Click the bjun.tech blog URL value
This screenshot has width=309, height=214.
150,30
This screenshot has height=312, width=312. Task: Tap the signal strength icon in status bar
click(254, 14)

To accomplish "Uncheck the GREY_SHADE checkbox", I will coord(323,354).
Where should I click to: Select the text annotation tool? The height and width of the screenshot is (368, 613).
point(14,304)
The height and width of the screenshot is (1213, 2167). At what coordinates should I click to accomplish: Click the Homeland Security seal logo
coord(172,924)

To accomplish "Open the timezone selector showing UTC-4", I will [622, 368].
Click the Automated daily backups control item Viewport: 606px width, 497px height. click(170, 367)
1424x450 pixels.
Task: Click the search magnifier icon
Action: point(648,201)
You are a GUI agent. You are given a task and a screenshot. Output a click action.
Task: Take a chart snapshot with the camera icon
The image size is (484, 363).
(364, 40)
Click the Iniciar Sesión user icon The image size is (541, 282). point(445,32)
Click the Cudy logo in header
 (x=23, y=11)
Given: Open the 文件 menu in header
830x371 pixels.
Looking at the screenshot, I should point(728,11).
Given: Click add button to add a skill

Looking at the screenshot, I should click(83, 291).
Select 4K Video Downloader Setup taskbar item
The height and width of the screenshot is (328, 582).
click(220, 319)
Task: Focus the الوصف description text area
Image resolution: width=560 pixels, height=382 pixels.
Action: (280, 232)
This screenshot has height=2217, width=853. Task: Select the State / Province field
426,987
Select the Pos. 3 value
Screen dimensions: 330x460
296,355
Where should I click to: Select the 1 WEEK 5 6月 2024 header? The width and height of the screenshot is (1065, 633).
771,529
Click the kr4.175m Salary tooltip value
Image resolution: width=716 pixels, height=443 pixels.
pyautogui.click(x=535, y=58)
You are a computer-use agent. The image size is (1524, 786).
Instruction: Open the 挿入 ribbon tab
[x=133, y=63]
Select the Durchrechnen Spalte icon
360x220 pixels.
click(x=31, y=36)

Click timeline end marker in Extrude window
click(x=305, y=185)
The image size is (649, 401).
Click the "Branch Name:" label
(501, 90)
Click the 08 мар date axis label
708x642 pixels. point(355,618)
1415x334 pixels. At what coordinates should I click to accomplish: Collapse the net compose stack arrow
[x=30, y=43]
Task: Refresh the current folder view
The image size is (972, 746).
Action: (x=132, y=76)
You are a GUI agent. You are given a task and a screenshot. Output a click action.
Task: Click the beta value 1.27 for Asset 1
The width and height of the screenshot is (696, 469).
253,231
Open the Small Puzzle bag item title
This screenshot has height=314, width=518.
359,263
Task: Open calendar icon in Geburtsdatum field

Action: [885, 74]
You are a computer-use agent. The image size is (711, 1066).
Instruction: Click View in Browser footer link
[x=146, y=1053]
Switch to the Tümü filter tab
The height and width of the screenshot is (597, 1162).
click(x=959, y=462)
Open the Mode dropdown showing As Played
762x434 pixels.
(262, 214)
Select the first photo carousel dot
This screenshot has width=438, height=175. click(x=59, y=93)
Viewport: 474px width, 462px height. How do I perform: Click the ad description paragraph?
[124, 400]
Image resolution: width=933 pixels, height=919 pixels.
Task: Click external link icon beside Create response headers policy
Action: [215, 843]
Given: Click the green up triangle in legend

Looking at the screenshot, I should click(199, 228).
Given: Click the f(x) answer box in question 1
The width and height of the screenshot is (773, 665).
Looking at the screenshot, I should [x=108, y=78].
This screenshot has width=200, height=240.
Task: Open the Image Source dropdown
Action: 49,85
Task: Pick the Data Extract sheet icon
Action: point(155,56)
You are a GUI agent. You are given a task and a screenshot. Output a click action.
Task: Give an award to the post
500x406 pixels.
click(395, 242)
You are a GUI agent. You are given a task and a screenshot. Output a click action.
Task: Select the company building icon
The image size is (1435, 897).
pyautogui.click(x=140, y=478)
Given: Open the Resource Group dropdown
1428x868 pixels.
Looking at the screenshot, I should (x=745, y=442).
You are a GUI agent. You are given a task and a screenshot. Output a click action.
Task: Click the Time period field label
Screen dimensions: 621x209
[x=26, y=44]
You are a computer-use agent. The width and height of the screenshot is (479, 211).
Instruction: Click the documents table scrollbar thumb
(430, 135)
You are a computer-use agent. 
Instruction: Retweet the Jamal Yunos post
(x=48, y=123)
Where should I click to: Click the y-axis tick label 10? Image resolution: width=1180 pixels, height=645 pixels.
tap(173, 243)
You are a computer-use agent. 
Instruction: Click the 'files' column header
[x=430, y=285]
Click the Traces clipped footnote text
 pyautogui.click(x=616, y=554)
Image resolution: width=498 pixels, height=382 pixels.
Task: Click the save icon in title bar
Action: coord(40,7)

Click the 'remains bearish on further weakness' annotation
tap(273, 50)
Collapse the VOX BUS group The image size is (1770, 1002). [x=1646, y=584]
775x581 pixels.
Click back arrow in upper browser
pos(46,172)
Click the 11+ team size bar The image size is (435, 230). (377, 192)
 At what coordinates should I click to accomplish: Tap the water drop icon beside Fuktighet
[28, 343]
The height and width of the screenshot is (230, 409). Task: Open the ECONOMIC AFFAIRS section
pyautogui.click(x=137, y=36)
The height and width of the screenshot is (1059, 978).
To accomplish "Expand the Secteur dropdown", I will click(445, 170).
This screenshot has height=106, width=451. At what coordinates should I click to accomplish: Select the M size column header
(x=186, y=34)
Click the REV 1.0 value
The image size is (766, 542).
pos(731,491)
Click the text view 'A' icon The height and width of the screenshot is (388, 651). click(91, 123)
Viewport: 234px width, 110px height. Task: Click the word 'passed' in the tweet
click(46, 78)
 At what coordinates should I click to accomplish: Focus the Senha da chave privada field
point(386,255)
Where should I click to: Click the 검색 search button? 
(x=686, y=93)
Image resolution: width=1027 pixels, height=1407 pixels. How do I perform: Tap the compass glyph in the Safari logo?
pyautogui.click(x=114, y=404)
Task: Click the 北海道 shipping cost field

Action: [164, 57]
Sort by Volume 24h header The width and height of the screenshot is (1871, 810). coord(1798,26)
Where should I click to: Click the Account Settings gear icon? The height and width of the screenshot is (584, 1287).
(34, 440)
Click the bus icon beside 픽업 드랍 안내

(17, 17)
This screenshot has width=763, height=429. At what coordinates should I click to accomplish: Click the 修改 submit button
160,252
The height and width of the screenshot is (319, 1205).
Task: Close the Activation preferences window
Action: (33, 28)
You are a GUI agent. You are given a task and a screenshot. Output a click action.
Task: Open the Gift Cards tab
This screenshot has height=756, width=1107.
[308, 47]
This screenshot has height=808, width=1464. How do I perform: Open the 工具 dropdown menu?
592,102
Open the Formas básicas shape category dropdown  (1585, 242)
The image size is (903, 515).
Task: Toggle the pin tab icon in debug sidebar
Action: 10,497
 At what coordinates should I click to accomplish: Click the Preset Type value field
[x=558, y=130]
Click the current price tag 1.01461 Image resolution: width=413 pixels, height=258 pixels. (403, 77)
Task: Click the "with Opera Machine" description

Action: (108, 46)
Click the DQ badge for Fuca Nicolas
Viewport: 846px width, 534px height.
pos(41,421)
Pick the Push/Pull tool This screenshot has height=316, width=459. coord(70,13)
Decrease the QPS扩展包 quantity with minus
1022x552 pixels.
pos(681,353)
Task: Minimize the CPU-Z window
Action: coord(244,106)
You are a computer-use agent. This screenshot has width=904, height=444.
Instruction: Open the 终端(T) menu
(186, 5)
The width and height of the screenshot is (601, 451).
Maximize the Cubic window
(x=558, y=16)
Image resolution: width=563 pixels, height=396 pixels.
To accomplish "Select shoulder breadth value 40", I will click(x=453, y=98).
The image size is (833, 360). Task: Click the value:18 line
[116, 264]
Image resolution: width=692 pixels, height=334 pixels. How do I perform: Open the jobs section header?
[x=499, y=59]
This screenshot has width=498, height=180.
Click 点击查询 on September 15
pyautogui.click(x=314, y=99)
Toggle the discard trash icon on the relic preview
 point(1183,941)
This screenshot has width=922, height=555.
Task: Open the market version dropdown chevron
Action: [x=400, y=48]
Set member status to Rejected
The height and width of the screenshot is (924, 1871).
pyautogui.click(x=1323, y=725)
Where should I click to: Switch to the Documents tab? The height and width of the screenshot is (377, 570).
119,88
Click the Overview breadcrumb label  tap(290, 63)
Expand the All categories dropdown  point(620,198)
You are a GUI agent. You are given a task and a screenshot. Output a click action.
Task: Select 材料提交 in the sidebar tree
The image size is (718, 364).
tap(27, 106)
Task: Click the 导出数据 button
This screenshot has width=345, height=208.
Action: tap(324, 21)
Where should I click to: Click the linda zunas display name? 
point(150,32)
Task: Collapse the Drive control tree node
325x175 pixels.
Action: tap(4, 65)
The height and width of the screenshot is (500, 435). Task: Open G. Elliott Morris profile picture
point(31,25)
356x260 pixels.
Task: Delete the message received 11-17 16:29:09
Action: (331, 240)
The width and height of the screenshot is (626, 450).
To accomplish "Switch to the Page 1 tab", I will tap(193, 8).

____

> What the task requires
Quote the records verbatim, beginning at the line that has "Click the Cudy logo in header" and stopping after the line that has "click(220, 319)".

> Full response
Click the Cudy logo in header
 (x=23, y=11)
Given: Open the 文件 menu in header
830x371 pixels.
Looking at the screenshot, I should point(728,11).
Given: Click add button to add a skill

Looking at the screenshot, I should click(83, 291).
Select 4K Video Downloader Setup taskbar item
The height and width of the screenshot is (328, 582).
click(220, 319)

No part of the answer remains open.